Oracle has outlined a strategy to exploit the market for 'fast data', with an explanation on how it relates to the 'device to data centre' concept.
Pete Utzschneider, Vice President Product Management at Oracle, sets out the company's position in an audio interview on the company's blogsite, linking the strategy to the growing interest in the "internet of things".
The latter refers to the proliferation of 'edge' devices such as sensors, mobile point of sales units and shop tills that can provide real time data to businesses. Their numbers are rapidly increasing, and they are throwing growing volumes of information at data centres at high speed.
Utzschneider says that companies will want to analyse this data as quickly as they receive it in order to develop new services and get a competitive edge.
"Organisations will have to take 'fast data' and do analysis on the fly," he says. "If you can do that you can provide a responsiveness to enable customer service."

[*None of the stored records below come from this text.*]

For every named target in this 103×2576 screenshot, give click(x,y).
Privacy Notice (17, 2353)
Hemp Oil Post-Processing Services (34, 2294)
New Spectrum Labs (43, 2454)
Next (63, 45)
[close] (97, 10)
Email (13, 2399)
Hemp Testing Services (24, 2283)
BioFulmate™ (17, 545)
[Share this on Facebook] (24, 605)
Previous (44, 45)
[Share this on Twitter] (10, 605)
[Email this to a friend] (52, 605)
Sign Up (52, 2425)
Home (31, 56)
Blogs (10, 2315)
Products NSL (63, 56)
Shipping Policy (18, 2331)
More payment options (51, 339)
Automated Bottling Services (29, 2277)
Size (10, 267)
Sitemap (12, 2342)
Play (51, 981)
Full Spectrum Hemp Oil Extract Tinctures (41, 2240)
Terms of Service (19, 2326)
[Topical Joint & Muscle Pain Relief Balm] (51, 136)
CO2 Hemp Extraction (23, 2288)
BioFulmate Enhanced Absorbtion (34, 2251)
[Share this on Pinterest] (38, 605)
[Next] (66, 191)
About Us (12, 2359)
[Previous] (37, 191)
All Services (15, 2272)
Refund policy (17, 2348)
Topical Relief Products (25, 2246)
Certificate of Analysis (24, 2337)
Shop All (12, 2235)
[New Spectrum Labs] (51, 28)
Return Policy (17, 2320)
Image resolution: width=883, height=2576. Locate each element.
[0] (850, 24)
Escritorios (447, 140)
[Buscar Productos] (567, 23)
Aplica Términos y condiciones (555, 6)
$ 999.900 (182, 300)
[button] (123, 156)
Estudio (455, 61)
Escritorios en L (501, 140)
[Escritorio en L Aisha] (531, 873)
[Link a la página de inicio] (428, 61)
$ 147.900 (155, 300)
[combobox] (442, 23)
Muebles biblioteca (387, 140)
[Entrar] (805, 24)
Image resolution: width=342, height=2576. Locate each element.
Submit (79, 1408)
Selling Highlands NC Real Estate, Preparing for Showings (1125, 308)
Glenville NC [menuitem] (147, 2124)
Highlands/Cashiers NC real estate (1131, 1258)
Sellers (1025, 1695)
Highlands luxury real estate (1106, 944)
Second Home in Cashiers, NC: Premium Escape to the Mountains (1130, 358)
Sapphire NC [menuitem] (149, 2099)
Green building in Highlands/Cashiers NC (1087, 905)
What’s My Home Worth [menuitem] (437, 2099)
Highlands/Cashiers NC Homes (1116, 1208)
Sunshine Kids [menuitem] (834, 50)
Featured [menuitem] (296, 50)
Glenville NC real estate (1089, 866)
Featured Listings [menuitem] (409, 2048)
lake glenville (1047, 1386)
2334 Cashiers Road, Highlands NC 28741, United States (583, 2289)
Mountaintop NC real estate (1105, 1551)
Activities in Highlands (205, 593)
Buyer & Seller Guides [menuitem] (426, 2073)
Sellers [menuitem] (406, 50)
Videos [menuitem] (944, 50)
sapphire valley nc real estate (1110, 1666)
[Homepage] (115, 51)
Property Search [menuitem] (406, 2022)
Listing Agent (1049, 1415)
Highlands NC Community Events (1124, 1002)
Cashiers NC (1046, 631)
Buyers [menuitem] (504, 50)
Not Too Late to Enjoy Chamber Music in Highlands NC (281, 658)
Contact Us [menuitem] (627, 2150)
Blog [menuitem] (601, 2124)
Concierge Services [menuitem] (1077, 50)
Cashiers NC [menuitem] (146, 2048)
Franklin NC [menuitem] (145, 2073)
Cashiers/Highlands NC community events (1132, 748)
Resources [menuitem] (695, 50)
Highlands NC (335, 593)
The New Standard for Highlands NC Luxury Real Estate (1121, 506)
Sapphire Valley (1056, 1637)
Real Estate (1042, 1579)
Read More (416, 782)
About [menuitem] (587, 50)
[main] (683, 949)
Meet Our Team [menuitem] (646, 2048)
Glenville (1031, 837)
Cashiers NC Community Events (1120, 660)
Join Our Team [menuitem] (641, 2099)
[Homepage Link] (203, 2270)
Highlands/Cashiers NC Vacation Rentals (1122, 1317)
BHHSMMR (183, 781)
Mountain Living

He claims that Java programming language, for which Oracle has held the rights since it bought Sun Microsystems in 2010, is likely to play an important part as the platform for developers top create applications to manage fast data. There is a very large community of them, and the company can point to its Oracle Event Processing (OEP) as a software foundation for applications that can handle data in real time.
Utzschneider suggests this makes it possible to create an "event decision architecture" that can be used in making changes in operations and customer service. It is possible to collect the data from a massive number of devices as it becomes available, run it through the OEP engine on a server and make decisions about large and small issues that affect profitability.
"We believe the 'device to data centre' concept provide a way for organisations to cope with and transform this data to an opportunity," he says.